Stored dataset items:
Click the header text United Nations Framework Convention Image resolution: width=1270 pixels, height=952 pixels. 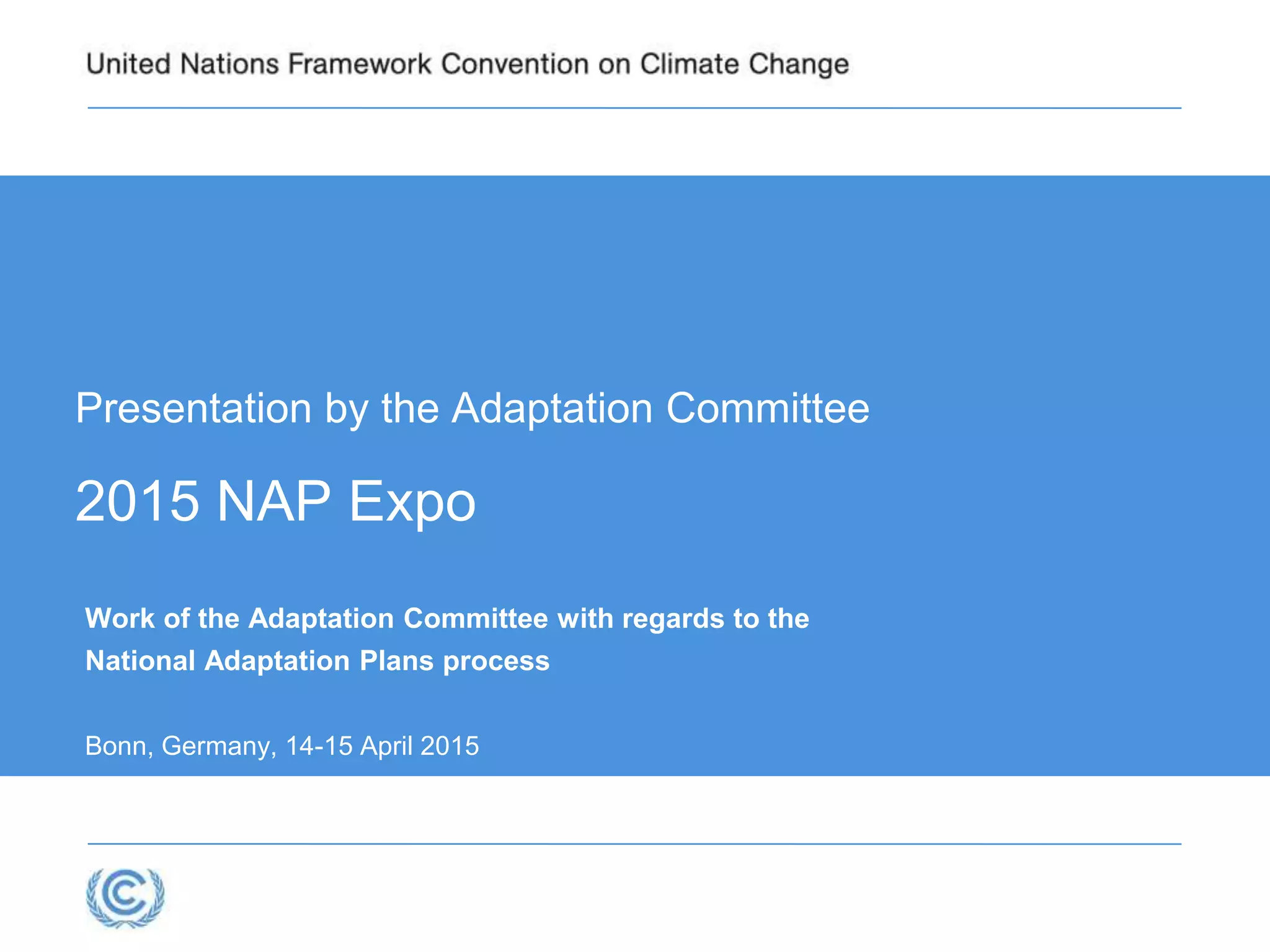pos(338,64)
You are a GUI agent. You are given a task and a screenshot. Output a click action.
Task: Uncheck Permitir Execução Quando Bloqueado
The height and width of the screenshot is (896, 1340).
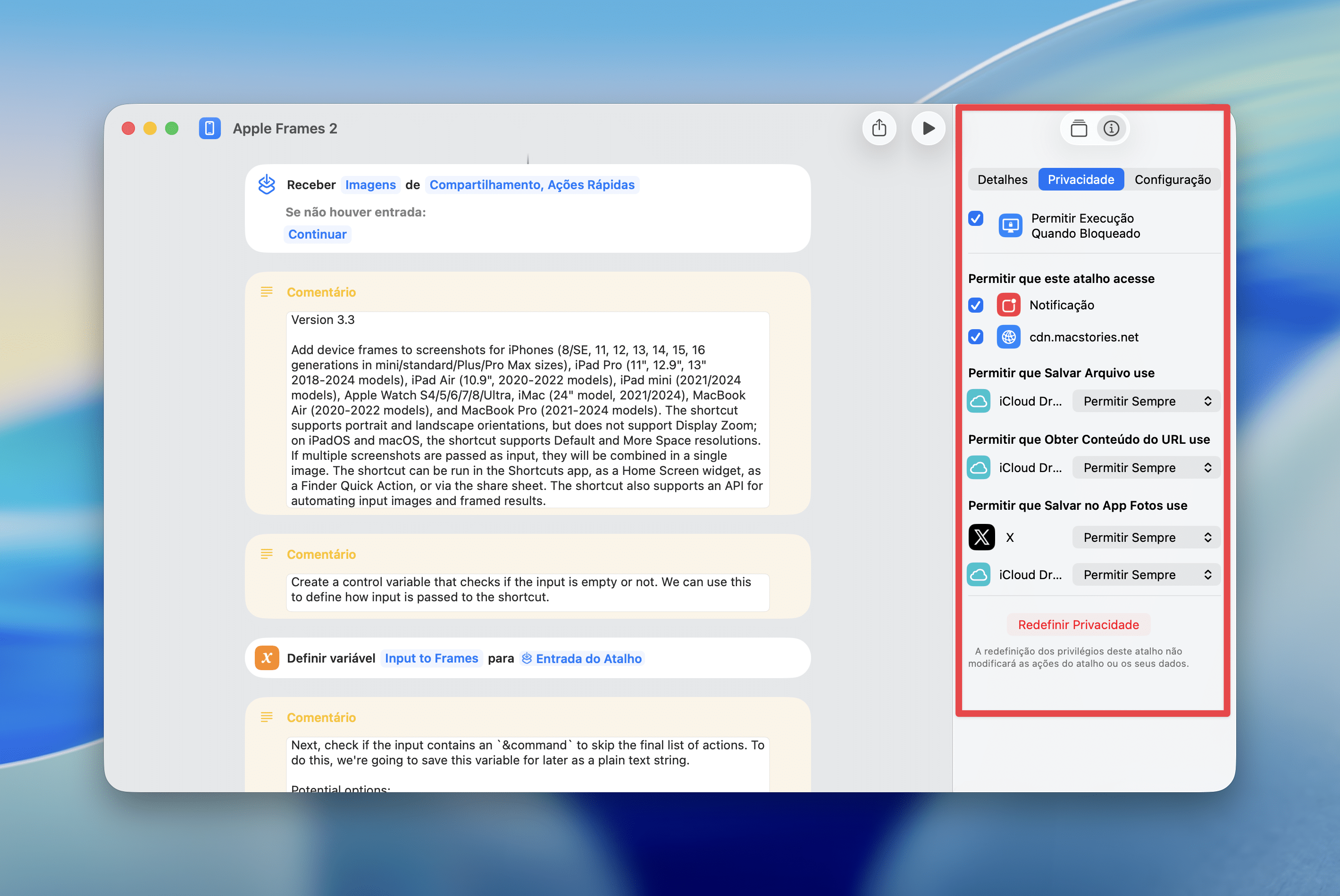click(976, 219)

** YOUR OBJECTIVE **
Find the line containing "You are a GUI", then extract it and every line after it to the end of the data above, exactly and nothing else, without pictures.

** ANSWER AREA **
You are a GUI agent. You are given a task and a screenshot. Output a click action.
Task: Uncheck Permitir Execução Quando Bloqueado
The height and width of the screenshot is (896, 1340).
click(976, 219)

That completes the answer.